§ **WHAT IS NEEDED**: Would you please copy every line below that includes the string "panel"?

Saved data entries
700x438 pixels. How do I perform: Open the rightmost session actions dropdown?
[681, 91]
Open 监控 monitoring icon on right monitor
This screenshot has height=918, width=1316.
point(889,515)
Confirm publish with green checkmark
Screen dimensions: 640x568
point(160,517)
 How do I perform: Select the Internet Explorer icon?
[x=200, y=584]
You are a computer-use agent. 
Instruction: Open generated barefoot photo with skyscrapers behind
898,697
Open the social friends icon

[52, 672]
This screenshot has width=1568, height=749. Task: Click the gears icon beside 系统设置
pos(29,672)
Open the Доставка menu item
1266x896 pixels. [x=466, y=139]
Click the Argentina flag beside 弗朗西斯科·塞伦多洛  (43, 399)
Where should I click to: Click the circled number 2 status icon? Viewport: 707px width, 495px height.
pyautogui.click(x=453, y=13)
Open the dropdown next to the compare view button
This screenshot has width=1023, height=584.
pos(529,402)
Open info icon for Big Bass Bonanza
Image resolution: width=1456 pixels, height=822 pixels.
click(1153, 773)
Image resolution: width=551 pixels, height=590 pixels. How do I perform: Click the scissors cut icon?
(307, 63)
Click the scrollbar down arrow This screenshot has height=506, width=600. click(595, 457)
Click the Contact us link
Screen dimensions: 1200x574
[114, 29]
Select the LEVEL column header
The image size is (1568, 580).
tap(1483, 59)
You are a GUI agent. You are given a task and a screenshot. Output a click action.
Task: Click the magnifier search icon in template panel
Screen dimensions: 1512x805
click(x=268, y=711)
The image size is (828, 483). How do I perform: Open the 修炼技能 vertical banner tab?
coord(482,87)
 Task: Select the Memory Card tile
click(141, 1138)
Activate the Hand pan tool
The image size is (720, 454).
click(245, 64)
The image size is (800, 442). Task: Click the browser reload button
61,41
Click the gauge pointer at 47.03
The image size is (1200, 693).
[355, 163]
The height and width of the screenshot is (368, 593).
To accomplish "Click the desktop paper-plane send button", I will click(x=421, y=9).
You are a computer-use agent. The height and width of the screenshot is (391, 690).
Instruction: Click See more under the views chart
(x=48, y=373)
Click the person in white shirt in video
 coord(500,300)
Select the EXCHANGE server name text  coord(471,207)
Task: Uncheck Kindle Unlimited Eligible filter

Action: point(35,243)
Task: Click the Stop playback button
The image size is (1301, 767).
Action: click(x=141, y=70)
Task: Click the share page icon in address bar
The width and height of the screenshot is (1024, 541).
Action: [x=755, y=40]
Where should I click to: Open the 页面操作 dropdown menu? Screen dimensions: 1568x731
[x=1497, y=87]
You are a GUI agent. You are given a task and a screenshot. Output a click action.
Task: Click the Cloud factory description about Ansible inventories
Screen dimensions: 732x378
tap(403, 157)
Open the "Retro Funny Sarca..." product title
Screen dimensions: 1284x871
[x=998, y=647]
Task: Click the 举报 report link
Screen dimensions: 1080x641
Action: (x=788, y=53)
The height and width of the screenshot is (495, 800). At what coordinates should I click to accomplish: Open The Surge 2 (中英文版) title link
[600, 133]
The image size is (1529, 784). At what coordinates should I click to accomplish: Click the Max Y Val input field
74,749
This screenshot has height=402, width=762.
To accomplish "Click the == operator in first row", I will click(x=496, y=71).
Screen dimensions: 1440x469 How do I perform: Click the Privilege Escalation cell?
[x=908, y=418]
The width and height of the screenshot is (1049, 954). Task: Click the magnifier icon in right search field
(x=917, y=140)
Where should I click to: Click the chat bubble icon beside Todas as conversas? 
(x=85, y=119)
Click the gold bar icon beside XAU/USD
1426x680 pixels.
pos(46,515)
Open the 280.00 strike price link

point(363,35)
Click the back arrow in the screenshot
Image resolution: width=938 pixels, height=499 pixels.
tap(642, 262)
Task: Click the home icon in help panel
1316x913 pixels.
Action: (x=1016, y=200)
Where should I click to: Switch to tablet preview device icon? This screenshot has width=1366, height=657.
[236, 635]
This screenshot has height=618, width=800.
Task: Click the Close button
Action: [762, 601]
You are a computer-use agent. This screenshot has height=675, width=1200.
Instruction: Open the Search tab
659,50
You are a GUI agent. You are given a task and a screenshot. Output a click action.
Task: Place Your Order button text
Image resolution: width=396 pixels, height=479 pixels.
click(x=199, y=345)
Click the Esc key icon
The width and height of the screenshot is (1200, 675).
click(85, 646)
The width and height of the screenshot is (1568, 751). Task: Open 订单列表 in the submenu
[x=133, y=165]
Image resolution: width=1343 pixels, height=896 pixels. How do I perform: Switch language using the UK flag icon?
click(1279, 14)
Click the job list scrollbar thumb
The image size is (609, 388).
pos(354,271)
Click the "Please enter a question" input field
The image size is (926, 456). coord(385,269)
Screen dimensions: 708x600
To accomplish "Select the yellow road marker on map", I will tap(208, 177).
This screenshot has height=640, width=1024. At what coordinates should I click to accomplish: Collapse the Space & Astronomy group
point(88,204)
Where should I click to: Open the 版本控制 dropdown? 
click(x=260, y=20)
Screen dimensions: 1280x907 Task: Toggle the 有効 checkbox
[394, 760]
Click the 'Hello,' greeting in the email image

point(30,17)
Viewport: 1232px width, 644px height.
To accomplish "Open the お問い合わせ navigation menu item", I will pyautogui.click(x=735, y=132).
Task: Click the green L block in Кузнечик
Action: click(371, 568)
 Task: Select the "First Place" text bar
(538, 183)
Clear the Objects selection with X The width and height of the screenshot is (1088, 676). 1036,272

§ **EXERCISE RESPONSE**:
Task: Click the magnifier search icon in template panel
Task: Click the home icon in help panel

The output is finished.